Le spectacle que donne présentement le monde n' est pas fait pour rassurer les amis de la paix. Jamais il n' a paru plus désuni et plus éloigné de l'union. Partout flambent les nationalismes, les chauvinismes, les racismes, les fanatismes.

Partout règnent en maître l'esprit de rivalité, la volonté de domination, la sauvagerie des soi-disant civilisés.

A-t-on jamais le sentiment que les grands responsables de la planète - ceux qui tiennent entre leurs mains les vies de millions d'hommes - aient vraiment à cœur de rechercher l'entente, avec l'opiniâtreté, la ferveur, la probité qui seraient de mise ? A-t-on jamais l'impression qu'ils soient décidés à faire à la grande, à l'inégalable cause de la Paix, les concessions qu'elle commande et le sacrifice, même partiel, de leurs préjugés, de leur point d'honneur, de leur prestige, de leur intolérance. Est-ce que jamais l'on voit s'esquisser, même à titre d'essai, un geste qui soit sans arrière-pensée, et clairement dicté par la volonté de conciliation, un geste spirituellement désarmé, qui ne soit pas de tactique ou de propagande, qui ne vise pas à conquérir quelque avantage matériel ou moral, un geste gratuit enfin, qui ne soit teinté d'aucun impérialisme, ou national ou idéologique ?

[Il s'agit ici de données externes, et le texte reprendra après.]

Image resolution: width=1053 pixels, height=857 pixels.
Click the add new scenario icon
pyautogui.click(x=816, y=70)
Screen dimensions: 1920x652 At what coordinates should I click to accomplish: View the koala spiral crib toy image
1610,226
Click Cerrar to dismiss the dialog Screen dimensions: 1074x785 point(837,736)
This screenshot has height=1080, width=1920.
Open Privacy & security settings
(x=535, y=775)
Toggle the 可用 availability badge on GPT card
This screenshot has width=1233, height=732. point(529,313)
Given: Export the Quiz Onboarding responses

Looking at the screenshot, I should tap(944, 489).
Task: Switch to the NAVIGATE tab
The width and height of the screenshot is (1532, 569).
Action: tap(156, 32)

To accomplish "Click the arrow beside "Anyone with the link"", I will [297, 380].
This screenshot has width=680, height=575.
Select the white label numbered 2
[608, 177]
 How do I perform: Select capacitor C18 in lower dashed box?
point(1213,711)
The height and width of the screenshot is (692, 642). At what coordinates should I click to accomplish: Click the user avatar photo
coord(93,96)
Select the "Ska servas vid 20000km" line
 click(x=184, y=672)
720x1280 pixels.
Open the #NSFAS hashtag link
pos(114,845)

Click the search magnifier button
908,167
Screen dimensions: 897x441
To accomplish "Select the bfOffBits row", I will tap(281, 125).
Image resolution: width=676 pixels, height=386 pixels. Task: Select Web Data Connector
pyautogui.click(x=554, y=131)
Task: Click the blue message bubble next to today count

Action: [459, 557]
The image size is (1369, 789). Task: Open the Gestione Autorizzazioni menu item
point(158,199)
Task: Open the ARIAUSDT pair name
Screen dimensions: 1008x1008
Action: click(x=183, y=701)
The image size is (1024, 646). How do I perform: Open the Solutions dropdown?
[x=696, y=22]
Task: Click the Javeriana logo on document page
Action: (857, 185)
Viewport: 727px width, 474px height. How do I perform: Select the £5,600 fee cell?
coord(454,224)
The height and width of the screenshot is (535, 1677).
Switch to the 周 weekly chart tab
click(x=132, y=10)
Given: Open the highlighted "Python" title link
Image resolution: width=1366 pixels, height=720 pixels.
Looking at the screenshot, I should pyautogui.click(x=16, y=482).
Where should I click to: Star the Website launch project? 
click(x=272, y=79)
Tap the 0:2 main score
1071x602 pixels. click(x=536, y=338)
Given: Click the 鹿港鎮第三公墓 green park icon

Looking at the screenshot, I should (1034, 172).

Comment ne comprennent-ils pas, ces chefs d'Etat, si avides de gloire future, si emplis d'orgueil, qu'on ne peut plus se grandir aujourd'hui par l'épouvante qu'on inspire et que les seuls gestes historiques, ceux qui compteront dans la mémoire des peuples, seront des gestes d'apaisement, créateurs de sécurité et d'espérance. Et dans ce monde si dénué de fraternité, non seulement les bombes s'accumulent dans les arsenaux et sans cesse augmente le nombre des pays possédant ou briguant le hideux standing atomique, mais encore la décision suprême, assassine, dépend d'une volonté unique. Elle peut être prise par un seul homme, un seul : qui peut être un agité, un persécuté, un mégalomane, un névrosé enfin, puisque jusqu'à nouvel ordre on n'exige pas de ceux qui nous conduisent un certificat de psychiatre.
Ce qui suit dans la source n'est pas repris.